> _EXTRACTED INFORMATION_
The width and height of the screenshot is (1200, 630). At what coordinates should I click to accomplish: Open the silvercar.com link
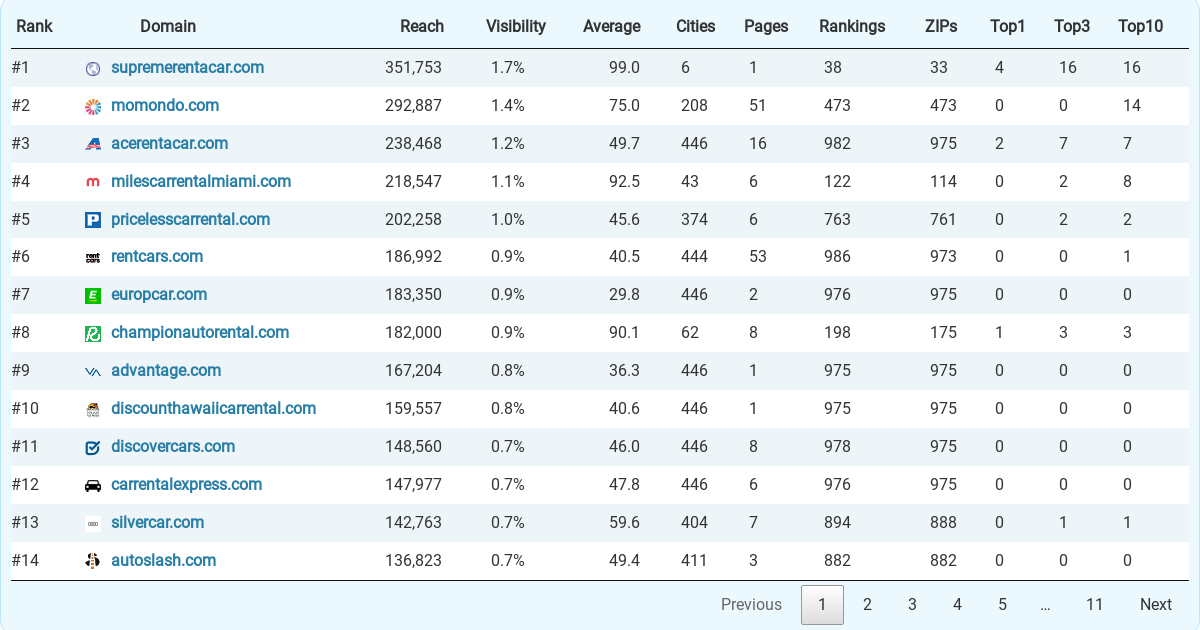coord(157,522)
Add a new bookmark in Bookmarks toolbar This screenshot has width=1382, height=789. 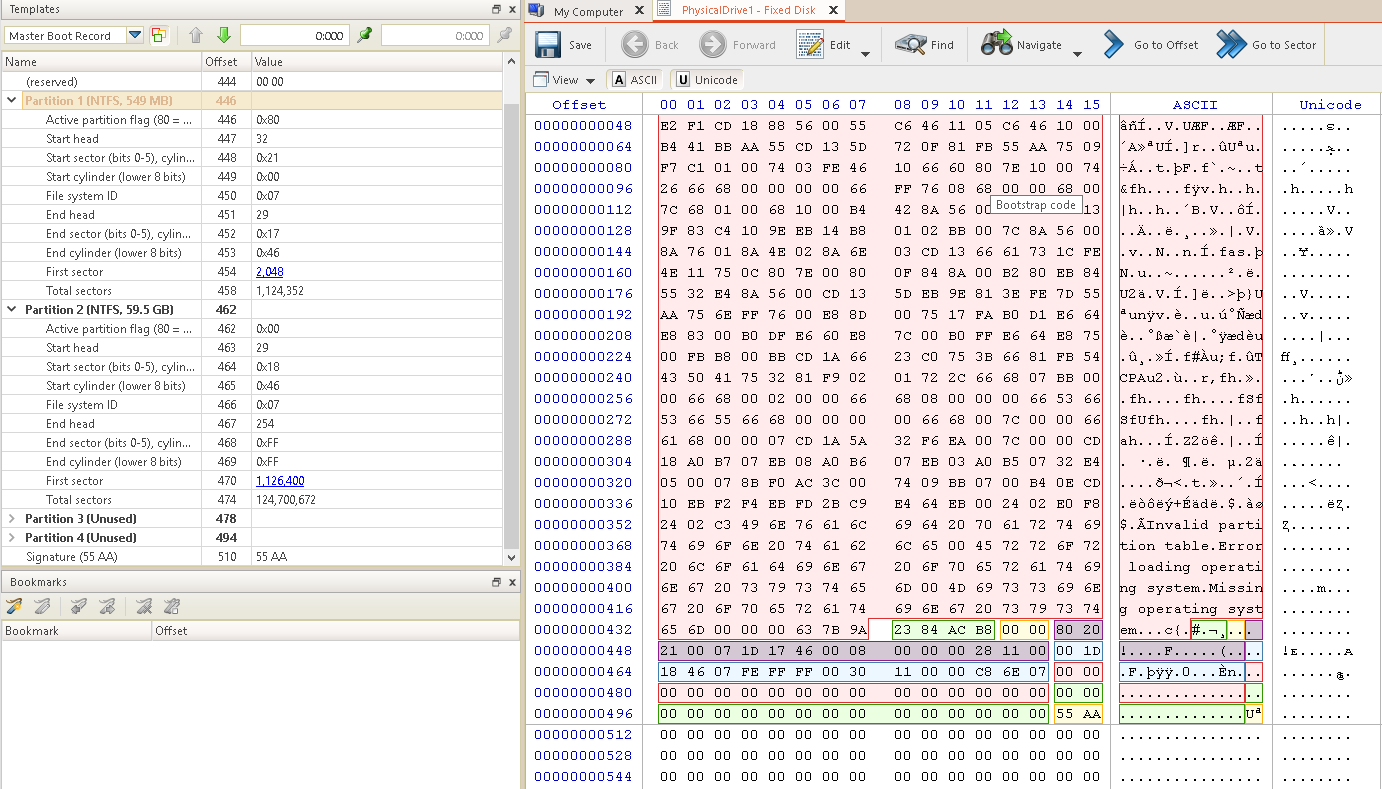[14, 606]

* * *

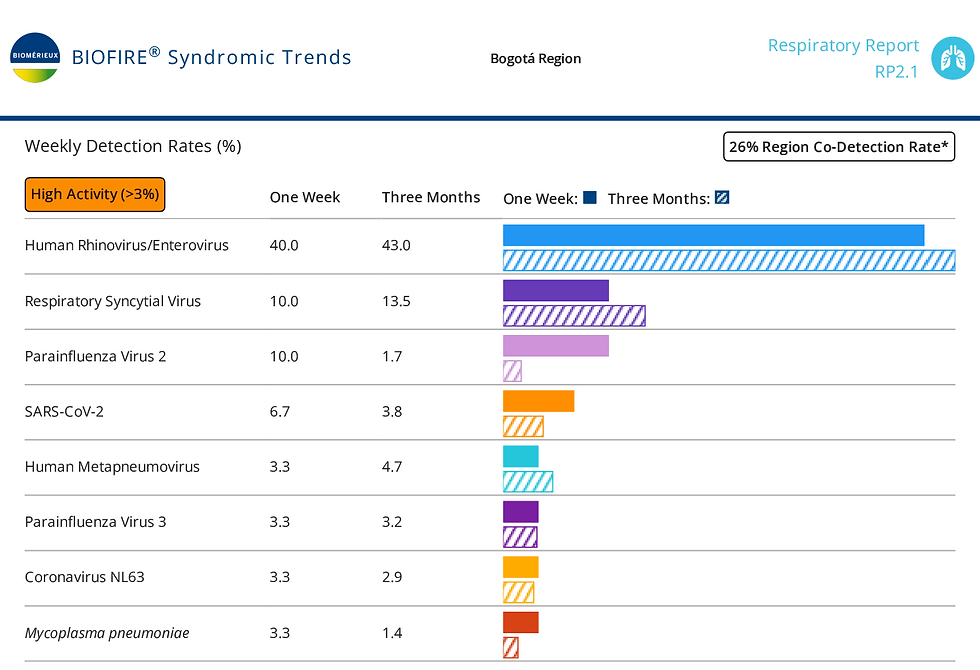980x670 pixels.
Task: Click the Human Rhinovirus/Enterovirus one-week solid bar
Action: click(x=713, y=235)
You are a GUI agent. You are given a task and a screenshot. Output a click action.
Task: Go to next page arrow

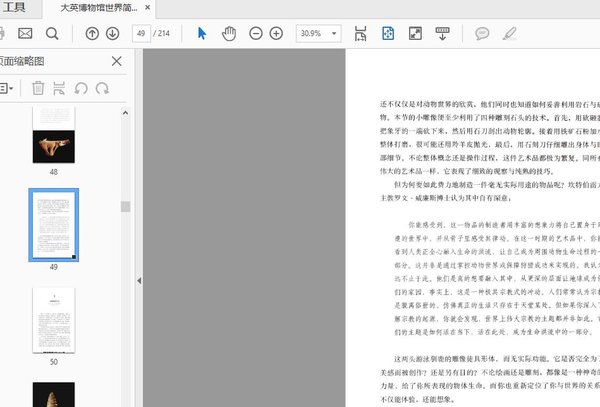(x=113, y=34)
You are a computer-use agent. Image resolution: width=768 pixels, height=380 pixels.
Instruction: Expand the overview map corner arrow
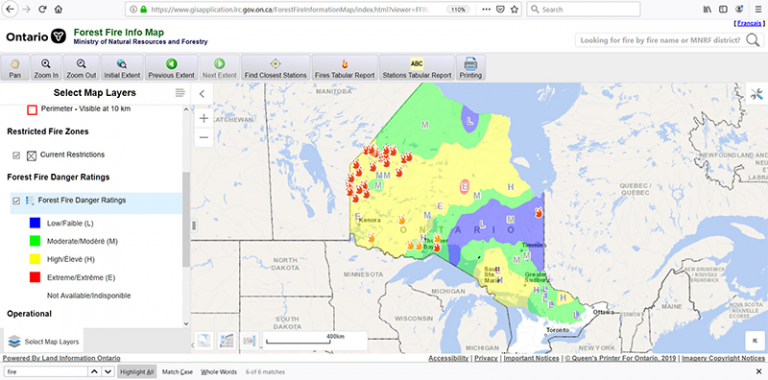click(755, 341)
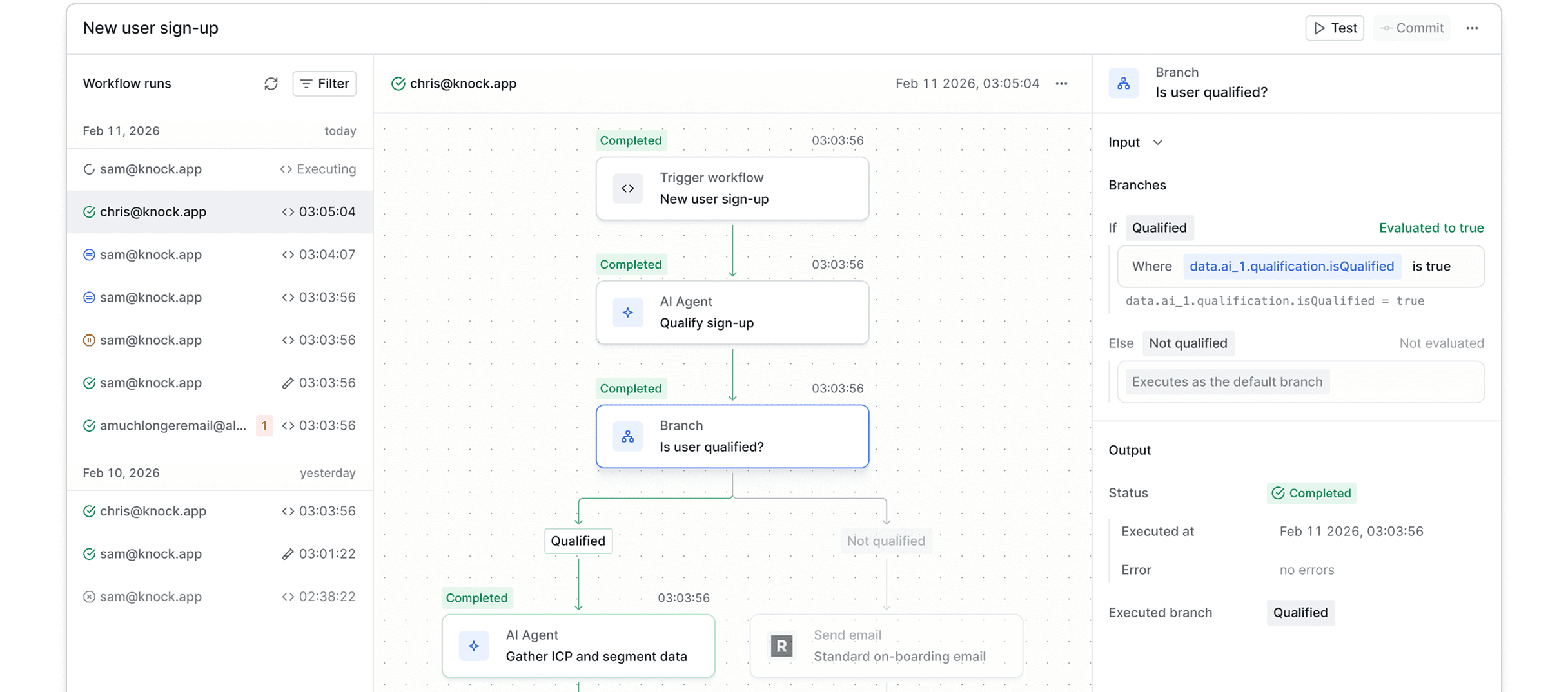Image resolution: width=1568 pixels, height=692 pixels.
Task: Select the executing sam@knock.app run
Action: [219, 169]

> _DIRECTIONS FOR THIS TASK_
Find how many lines contain "agent" in the data. Write that number and nothing else.

> _FINISHED TASK_
2